[[ Exercise passage, beginning ]]

Here the trial court instructed the jury to acquit if they believed the alibi testimony. The court then, however, cautioned the jury that they “must be satisfied as to the truth of the alibi”. This instruction is correct and did not in itself improperly shift the burden of proof. It merely informed the jury that if they found that the defendant had been in Cleveland at the pertinent time it would have been impossible for him to have committed the crimes in Buffalo. The court erred, however, in failing to tell the jury that a contrary finding regarding the alibi testimony did not automatically authorize a guilty verdict; the People had the burden of disproving the alibi defense beyond a reasonable doubt; and the alibi defense when considered with other evidence may raise a reasonable doubt as to guilt.

[[ Exercise passage, end ]]
[[ Dataset extract, beginning ]]

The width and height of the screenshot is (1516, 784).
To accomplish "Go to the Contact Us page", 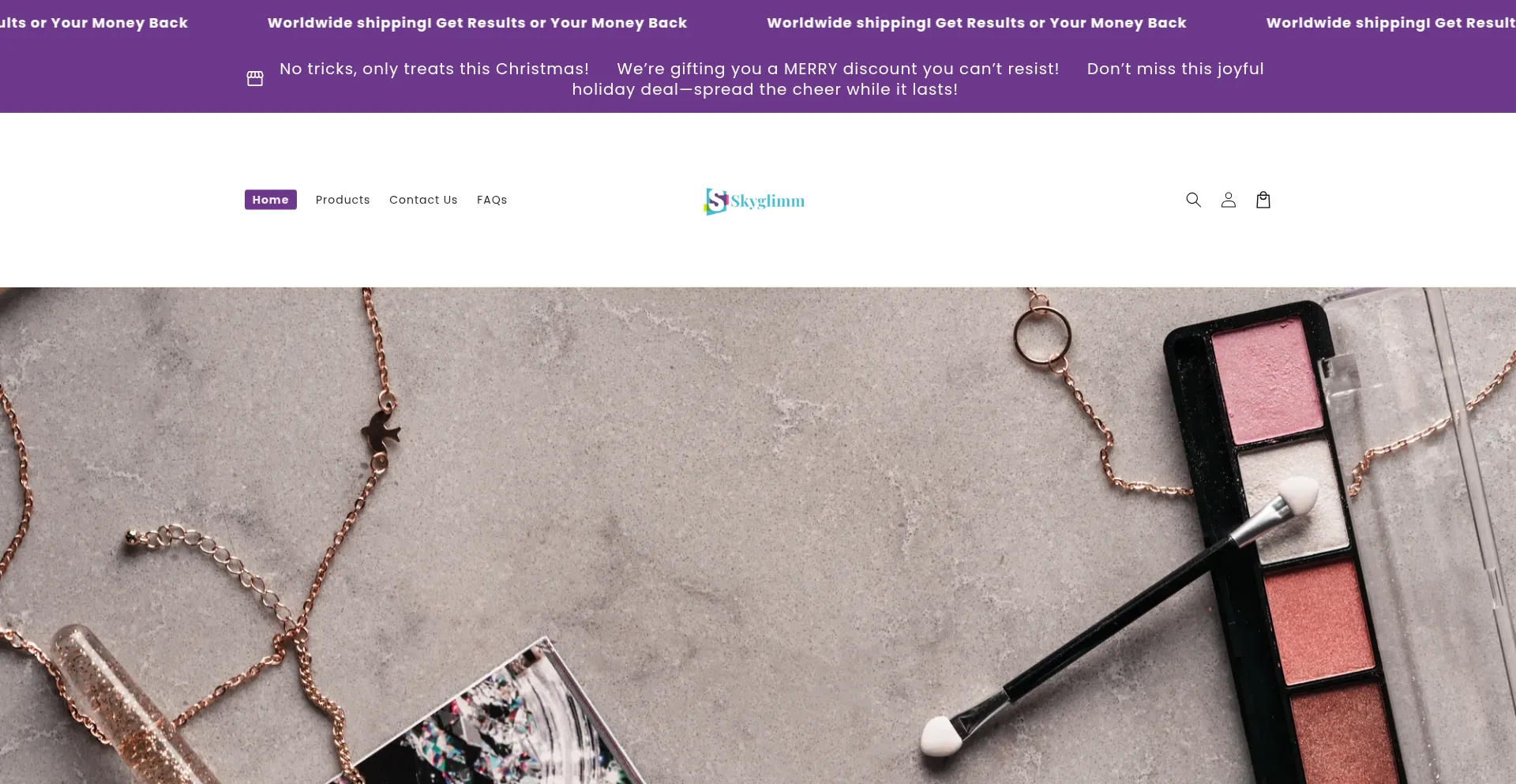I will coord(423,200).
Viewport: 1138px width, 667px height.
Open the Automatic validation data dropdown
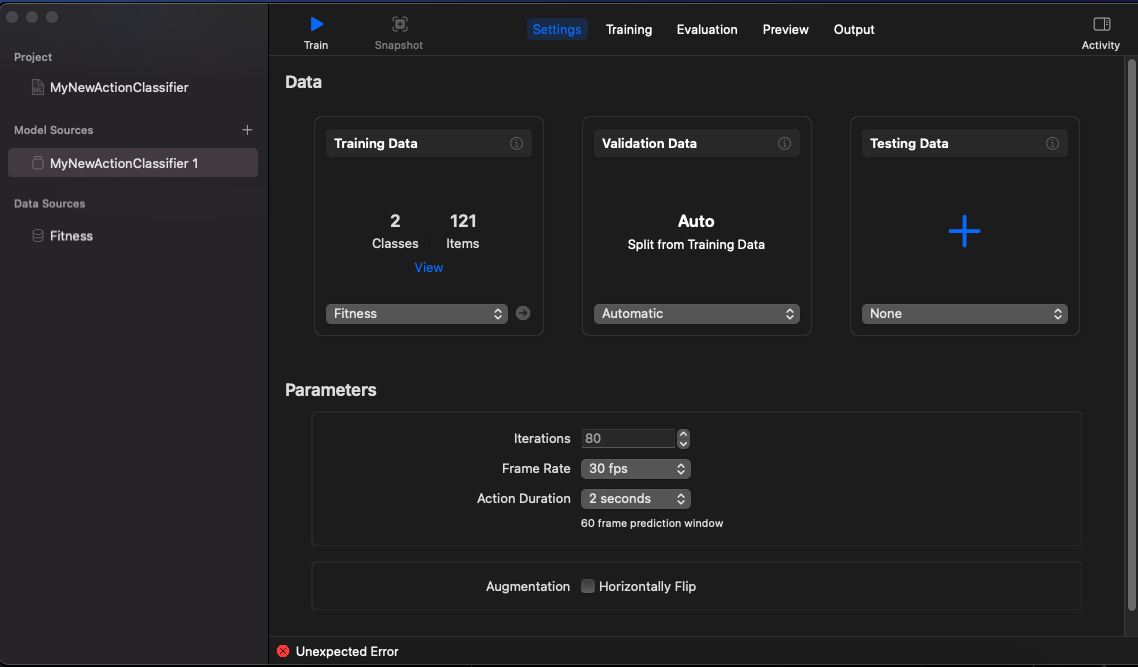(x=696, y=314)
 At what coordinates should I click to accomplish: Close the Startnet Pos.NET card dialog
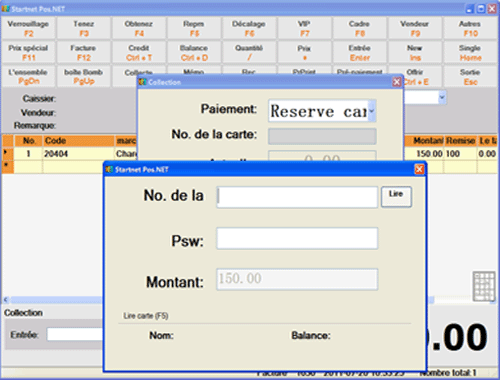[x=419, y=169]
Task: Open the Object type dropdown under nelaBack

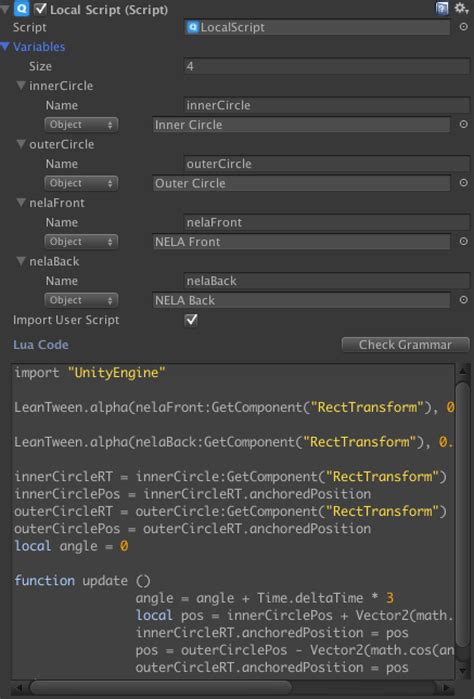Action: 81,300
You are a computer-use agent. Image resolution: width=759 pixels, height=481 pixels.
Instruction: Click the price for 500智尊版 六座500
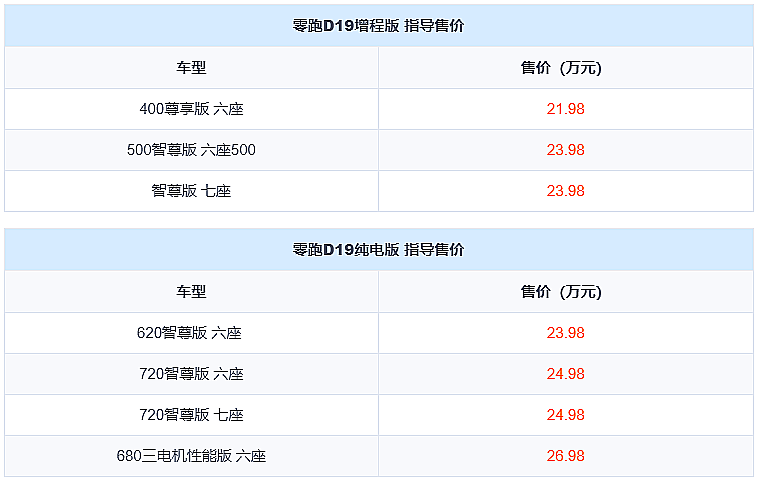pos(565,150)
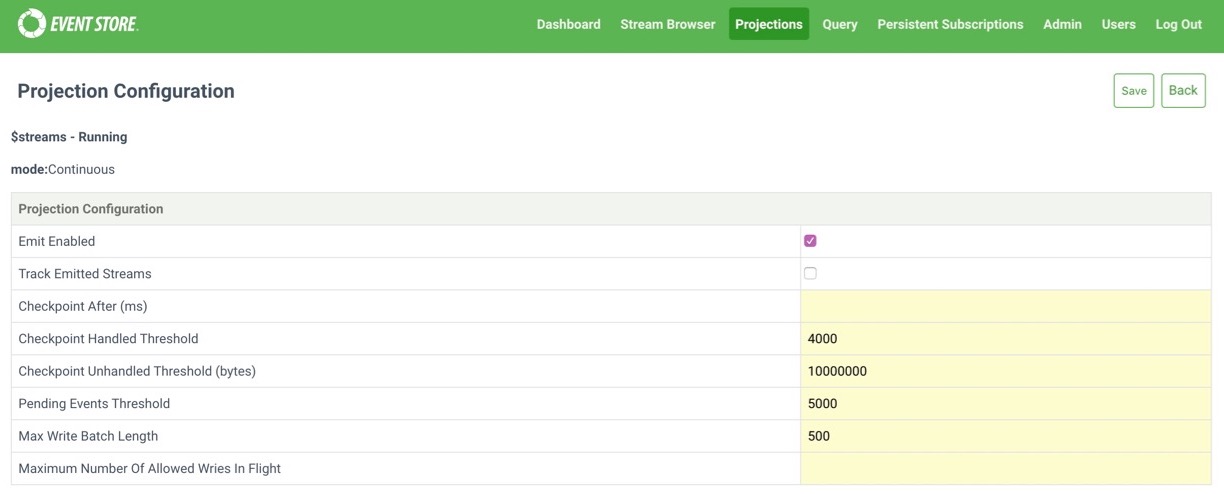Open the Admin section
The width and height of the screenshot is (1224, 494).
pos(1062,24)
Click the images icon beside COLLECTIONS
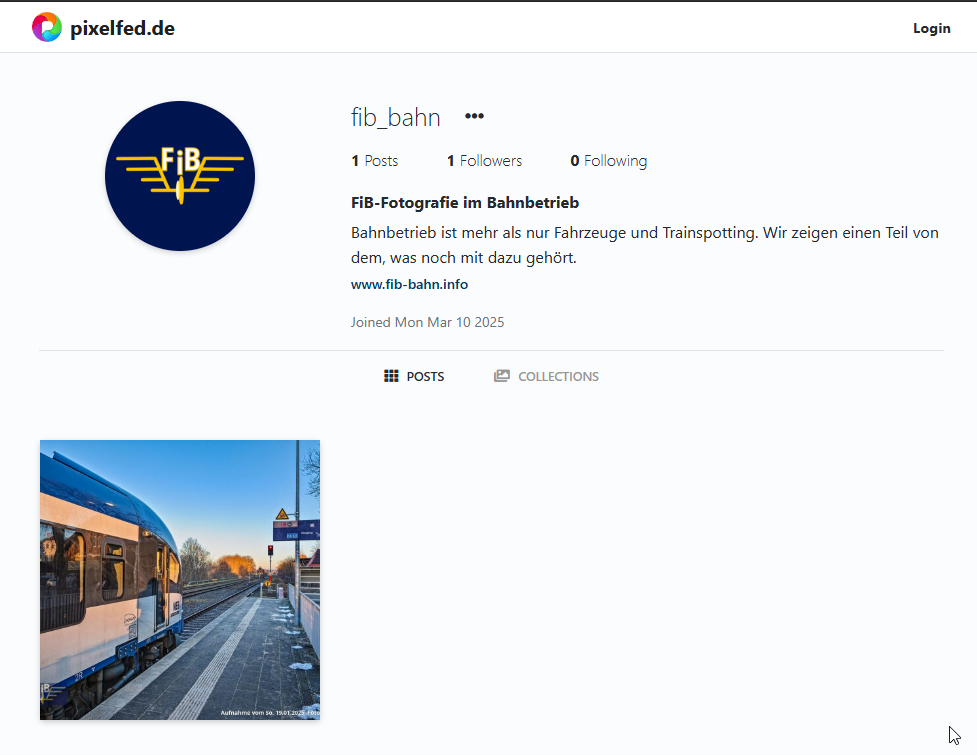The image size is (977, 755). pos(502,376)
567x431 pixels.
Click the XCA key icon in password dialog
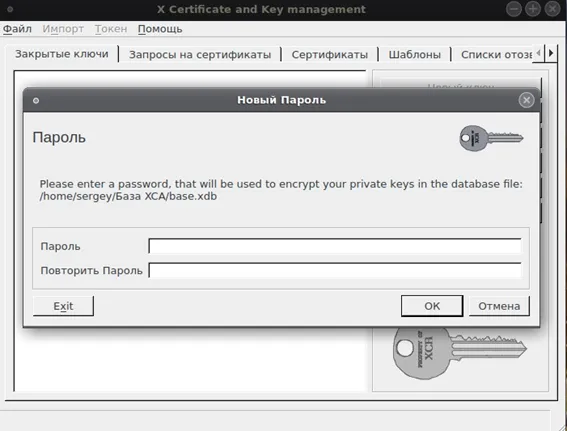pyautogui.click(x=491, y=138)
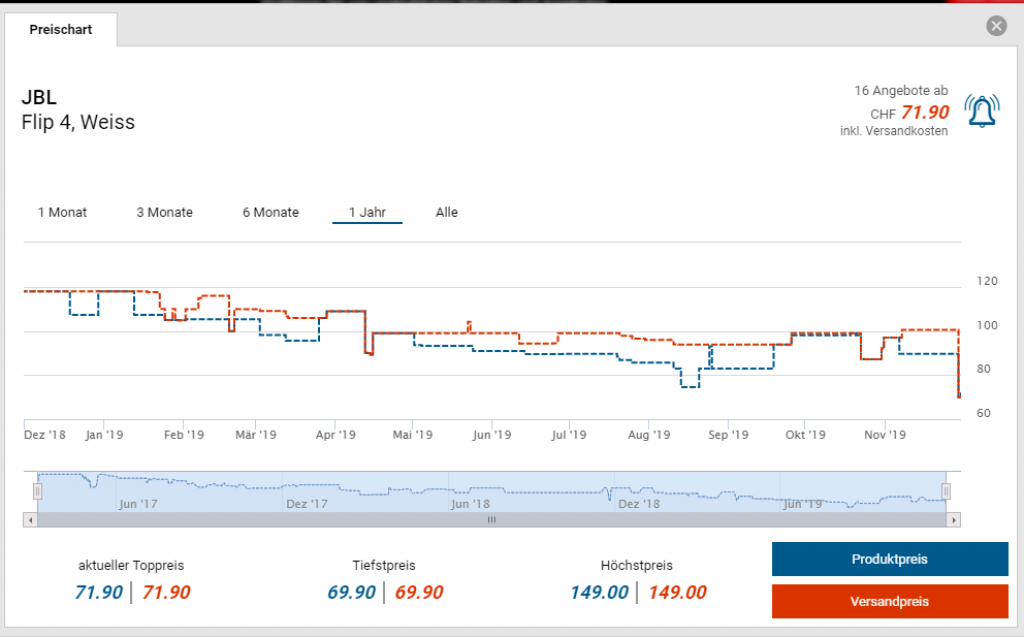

[[ Dataset extract, end ]]

Copy the stretch of the alibi instruction passage from "Here the trial" through "as to guilt.", renaming "jury" to "panel" everywhere it appears. The entries are drawn from a separate source.

### Task output
Here the trial court instructed the panel to acquit if they believed the alibi testimony. The court then, however, cautioned the panel that they “must be satisfied as to the truth of the alibi”. This instruction is correct and did not in itself improperly shift the burden of proof. It merely informed the panel that if they found that the defendant had been in Cleveland at the pertinent time it would have been impossible for him to have committed the crimes in Buffalo. The court erred, however, in failing to tell the panel that a contrary finding regarding the alibi testimony did not automatically authorize a guilty verdict; the People had the burden of disproving the alibi defense beyond a reasonable doubt; and the alibi defense when considered with other evidence may raise a reasonable doubt as to guilt.